Después de ver Las brujas de Zugarramurdi, y de escuchar a Álex de la Iglesia confesando su misoginia en las entrevistas, me he reconciliado con el director que hace unos años odié y repudié. Balada triste de trompeta o Los crímenes de Oxford fueron dos películas merecedoras del fuego purificador. Un auto sacramental con hoguera en mitad de la Plaza Mayor, habría celebrado yo si me hubiesen dejado, con los DVDs ardiendo a un lado y el director, desnudo salvo un calzoncillo, crucificado al otro, chamuscándose los pies. Antes de quemar Los crímenes de Oxford, eso sí, habría que salvar ese rato en el que Leonor Watling, mi Leonor, mostraba al mundo su lozanía pectoral, y su sonrisa de picaruela. Sólo por ese fotograma de los espaguetis deslizándose por el escotamen le hubiera perdonado la vida al gordinflón.

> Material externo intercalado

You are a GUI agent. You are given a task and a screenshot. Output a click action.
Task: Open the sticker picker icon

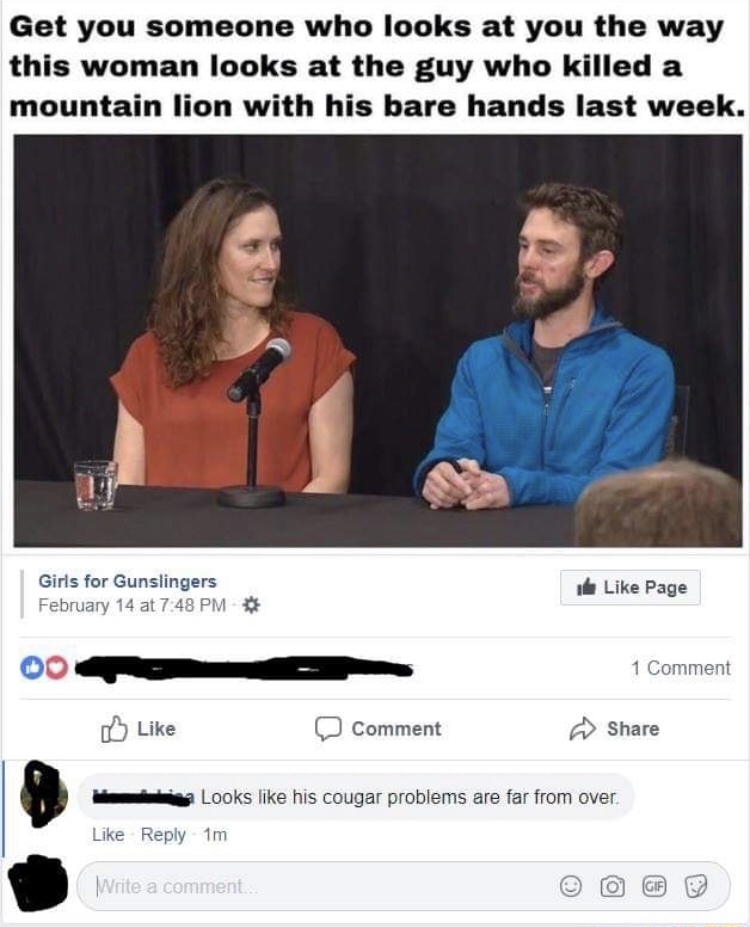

            Como acto de reconciliación, rebusco y encuentro en mi filmoteca La comunidad, que es, de lejos, la mejor película del bilbaíno. Una lástima que al final todo se pierda en persecuciones y despeñamientos, porque La comunidad, en sus primeros minutos, llevaba camino de ser un clásico como los que filmaron Berlanga y Azcona sobre el alma profunda de los españoles. Porque es muy nuestra, La comunidad, con esa escalera de colores oscuros y ocres que podría haber pintado un Goya siniestro del siglo XXI. Vecindarios los hay en todo el mundo, por supuesto, pero éste de la película sólo existe en España, y quizá sólo en Madrid, donde los edificios de renta antigua y rancio abolengo sobreviven en el centro mismo de la modernidad. Hay una mala leche muy condensada, y muy podrida, en los diálogos. Ni uno sólo de los personajes es una persona decente. Todos van a lo suyo, a quedarse con la pasta, a traicionar al vecino, a pirarse con Curro al Caribe. Y uno, que además de misógino siempre ha sido misántropo, se reconforta en el sofá cuando ve estas películas de costumbrismo veraz, donde triunfan el egoísmo y la chapuza. No existe el concepto de comunidad, en España, porque este es el país del "que se joda" el prójimo.  Sólo aquí triunfó verdaderamente el anarquismo. El de izquierdas y el derechas. Las utopías que hablaban de esfuerzos comunes y de labores solidarias por aquí pasaron como anécdotas de la historia. Somos un país de individuos, de particulares, de insociables, obligados a vivir en ciudades. En vecindarios. Que una película española se titule La comunidad ya es, de por sí, una ironía. Aquí no hay civismo, ni educación, ni bien público. Los vecinos lo son por cercanía, no por espíritu. Cuando se cierra la puerta del piso, el vecino saludado en la escalera sólo es un ente, un recuerdo. un estorbo. Un gilipollas  que se queja de la fiesta, de la música, del taconeo de la señora. Yo pago mis impuestos, y mi hipoteca, o mi alquiler, y eso me da derecho a todo. Que se joda.